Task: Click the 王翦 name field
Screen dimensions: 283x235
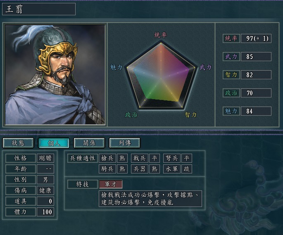Action: [x=39, y=9]
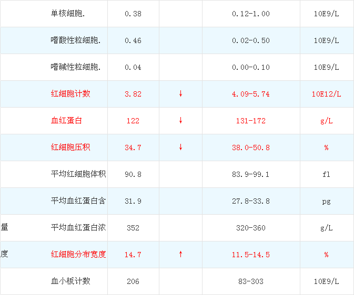Viewport: 354px width, 295px height.
Task: Click the down arrow in 血红蛋白 row
Action: (x=180, y=121)
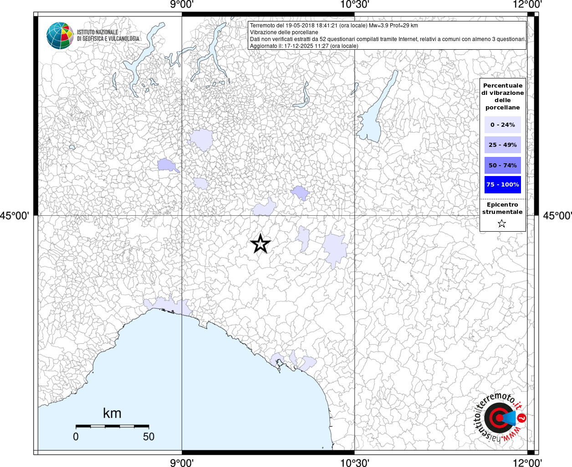Click the 'Epicentro strumentale' legend label
The height and width of the screenshot is (467, 572).
click(x=502, y=208)
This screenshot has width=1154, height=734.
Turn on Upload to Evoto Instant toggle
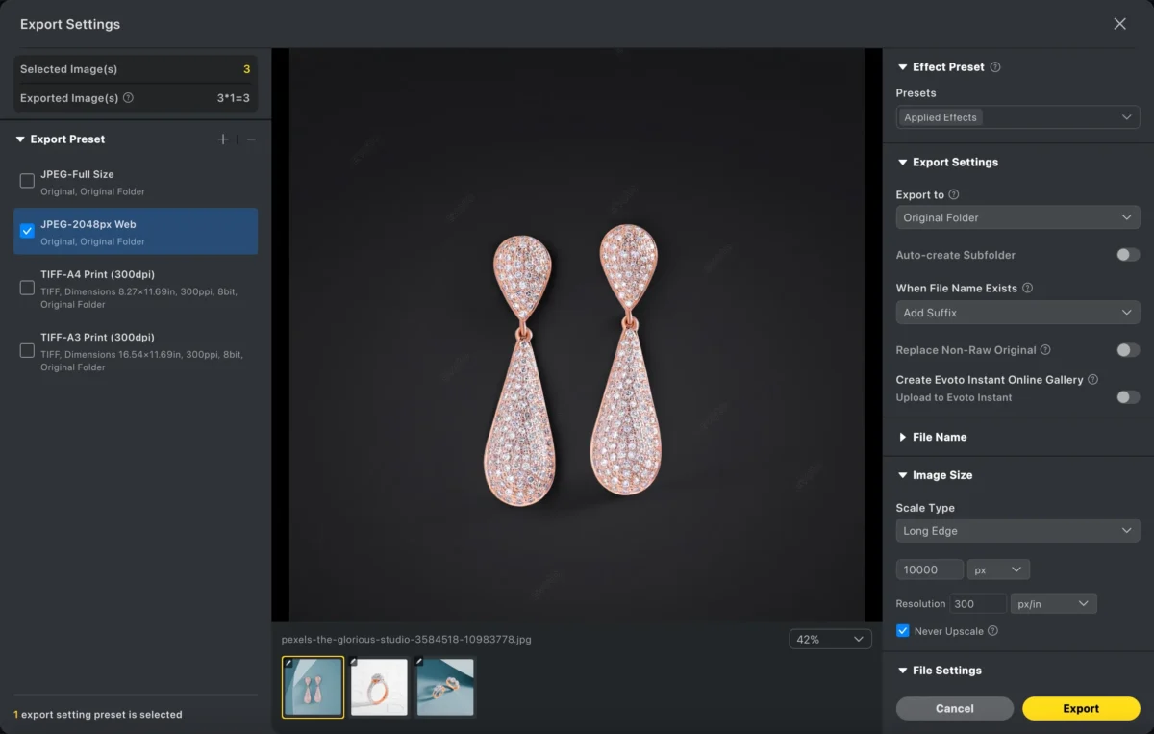coord(1127,397)
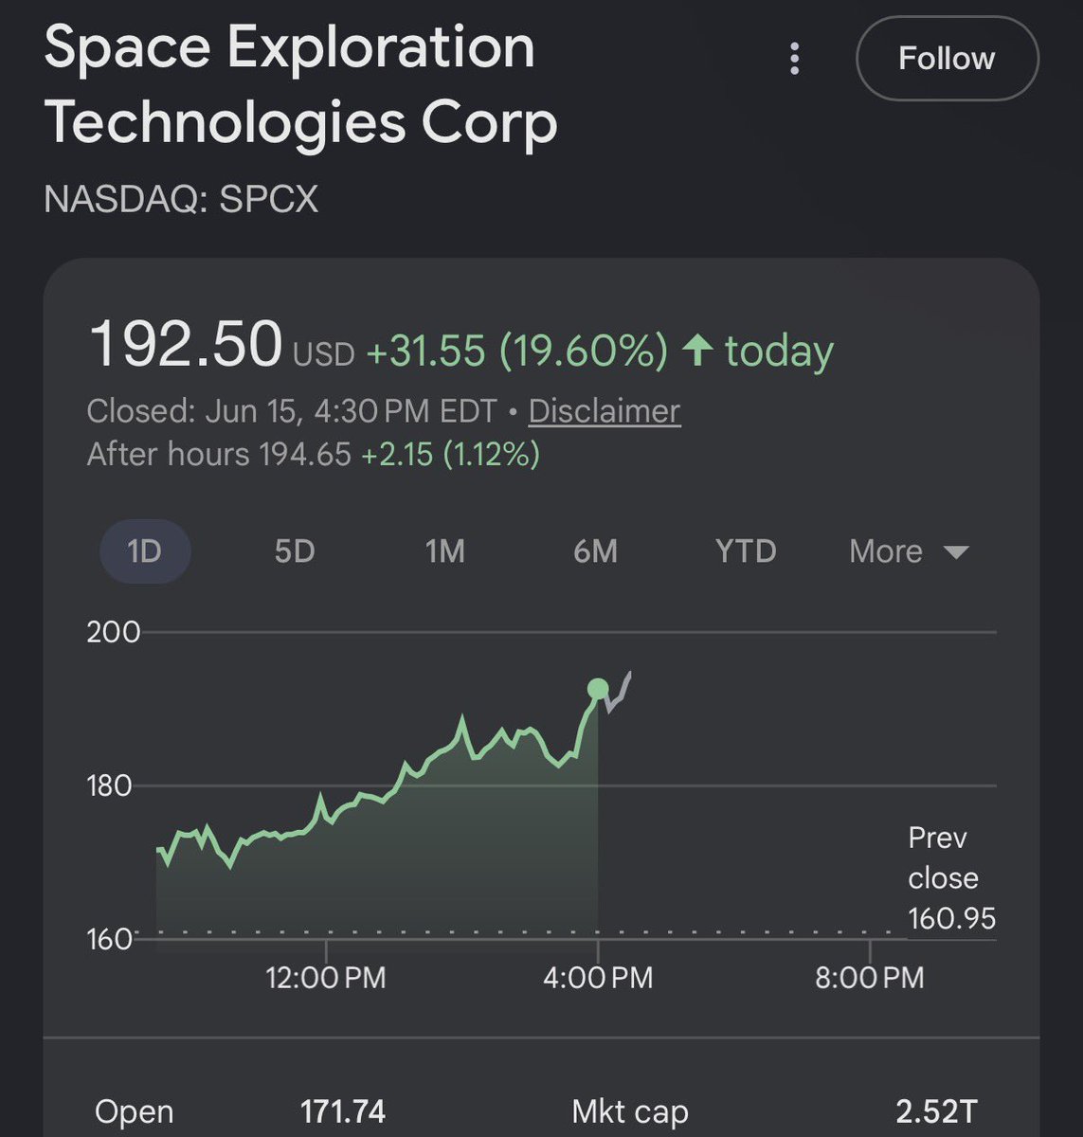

## Brief:
Only the pictures are to be dropped; the rest of the material above must be duplicated exactly.

## Output of the exercise:
Task: Click the 王翦 name field
Screen dimensions: 283x235
Action: [x=39, y=9]
Viewport: 354px width, 295px height.
Task: Click the down arrow in 血红蛋白 row
Action: (x=180, y=121)
Click the 'Epicentro strumentale' legend label
The height and width of the screenshot is (467, 572).
click(x=502, y=208)
This screenshot has width=1154, height=734.
Turn on Upload to Evoto Instant toggle
coord(1127,397)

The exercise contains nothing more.